Aiven has a concept of service integrations to manage the relationships between components. `Aiven Terraform Provider <https://registry.terraform.io/providers/aiven/aiven/latest/docs>`_
has a specific resource type in Terraform for service integration. 

Before looking at the Terraform script, let's visually realize how the services will be connected:

.. mermaid::

   flowchart LR
      kafka[Kafka]
      sikafka{{Service Integration}}
      kconn[Kafka Connect]
      kcopensearch{{Kafka Connector:<br /> OpenSearch Sink}}
      opensearch[OpenSearch]
      kafka --> sikafka --> kconn --> kcopensearch --> opensearch

In the above diagram, *KafkaConnect* is the service that you create for connecting Kafka with external systems. The Kafka Connectors, *OpenSearch Sink Connector* for example, are ready-to-use components to send/receive data to common data sources/sinks. 

Describe the setup
------------------

Be sure to check out the :doc:`getting started guide <../../get-started>` to learn about the common files required to execute the following recipe. For example, you'll need to declare the variables for ``project_name`` and ``api_token``.

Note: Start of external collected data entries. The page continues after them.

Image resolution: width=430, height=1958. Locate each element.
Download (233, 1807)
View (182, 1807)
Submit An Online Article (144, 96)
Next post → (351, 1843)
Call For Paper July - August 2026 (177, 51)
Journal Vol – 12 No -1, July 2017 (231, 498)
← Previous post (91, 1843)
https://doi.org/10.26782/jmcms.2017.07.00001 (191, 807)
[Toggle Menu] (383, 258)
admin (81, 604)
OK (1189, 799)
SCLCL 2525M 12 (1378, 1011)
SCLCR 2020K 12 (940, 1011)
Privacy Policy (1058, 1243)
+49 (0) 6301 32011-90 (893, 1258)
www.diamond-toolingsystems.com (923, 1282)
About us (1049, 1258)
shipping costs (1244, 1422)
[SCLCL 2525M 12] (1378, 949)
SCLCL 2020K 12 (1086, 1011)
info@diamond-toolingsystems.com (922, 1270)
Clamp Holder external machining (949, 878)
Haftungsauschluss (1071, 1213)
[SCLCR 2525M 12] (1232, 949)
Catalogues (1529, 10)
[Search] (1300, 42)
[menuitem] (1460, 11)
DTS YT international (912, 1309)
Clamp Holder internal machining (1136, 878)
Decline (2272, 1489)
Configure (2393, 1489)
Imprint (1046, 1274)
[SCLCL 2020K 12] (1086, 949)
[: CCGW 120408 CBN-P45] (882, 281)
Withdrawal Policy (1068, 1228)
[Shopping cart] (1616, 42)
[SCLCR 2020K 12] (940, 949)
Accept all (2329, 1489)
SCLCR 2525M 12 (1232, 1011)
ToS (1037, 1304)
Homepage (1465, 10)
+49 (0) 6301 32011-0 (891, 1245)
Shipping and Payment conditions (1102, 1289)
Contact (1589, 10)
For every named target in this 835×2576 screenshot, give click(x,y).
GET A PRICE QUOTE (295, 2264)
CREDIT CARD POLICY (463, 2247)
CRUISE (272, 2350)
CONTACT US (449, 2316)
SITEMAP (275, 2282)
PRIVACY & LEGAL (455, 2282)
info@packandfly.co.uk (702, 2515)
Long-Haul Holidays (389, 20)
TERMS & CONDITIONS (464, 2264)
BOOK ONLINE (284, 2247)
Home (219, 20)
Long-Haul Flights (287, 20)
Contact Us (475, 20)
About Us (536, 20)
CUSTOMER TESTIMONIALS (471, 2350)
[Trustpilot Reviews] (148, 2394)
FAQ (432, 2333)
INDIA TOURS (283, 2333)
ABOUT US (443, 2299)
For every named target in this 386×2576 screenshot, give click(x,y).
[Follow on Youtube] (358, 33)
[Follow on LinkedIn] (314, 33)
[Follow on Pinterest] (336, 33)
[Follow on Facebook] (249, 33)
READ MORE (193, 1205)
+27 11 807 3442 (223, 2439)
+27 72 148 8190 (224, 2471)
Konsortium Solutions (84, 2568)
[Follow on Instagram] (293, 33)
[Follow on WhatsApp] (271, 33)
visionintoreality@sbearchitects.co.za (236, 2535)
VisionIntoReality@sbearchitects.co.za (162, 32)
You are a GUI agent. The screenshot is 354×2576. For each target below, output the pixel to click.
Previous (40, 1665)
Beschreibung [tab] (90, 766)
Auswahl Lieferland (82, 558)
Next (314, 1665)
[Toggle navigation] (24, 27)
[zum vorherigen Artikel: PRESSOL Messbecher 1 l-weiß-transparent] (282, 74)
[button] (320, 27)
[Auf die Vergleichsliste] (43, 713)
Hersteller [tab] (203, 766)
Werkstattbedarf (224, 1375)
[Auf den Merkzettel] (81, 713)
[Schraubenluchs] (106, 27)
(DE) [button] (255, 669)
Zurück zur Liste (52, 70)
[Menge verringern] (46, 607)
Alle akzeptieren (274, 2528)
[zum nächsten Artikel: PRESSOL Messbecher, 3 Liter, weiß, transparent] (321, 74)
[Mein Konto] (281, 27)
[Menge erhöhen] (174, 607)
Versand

.. dropdown:: Expand to check out the relevant common files needed for this recipe.

    Navigate to a new folder and add the following files.

    1. Add the following to a new ``provider.tf`` file:

    .. code:: terraform

       terraform {
         required_providers {
           aiven = {
             source  = "aiven/aiven"
             version = "~> 3.10.0"
           }
         }
       }
   
       provider "aiven" {
         api_token = var.aiven_api_token
       }
   
    You can also set the environment variable ``TF_VAR_aiven_api_token`` for the ``api_token`` property. With this, you don't need to pass the ``-var-file`` flag when executing Terraform commands.
 
    2. To avoid including sensitive information in source control, the variables are defined here in the ``variables.tf`` file. You can then use a ``*.tfvars`` file with the actual values so that Terraform receives the values during runtime, and exclude it.

    The ``variables.tf`` file defines the API token, the project name to use, and the prefix for the service name:

    .. code:: terraform

       variable "aiven_api_token" {
         description = "Aiven console API token"
         type        = string
       }
   
       variable "project_name" {
         description = "Aiven console project name"
         type        = string
       }
   
    3. The ``var-values.tfvars`` file holds the actual values and is passed to Terraform using the ``-var-file=`` flag.

    ``var-values.tfvars`` file:

    .. code:: terraform

       aiven_api_token     = "<YOUR-AIVEN-AUTHENTICATION-TOKEN-GOES-HERE>"
       project_name        = "<YOUR-AIVEN-CONSOLE-PROJECT-NAME-GOES-HERE>"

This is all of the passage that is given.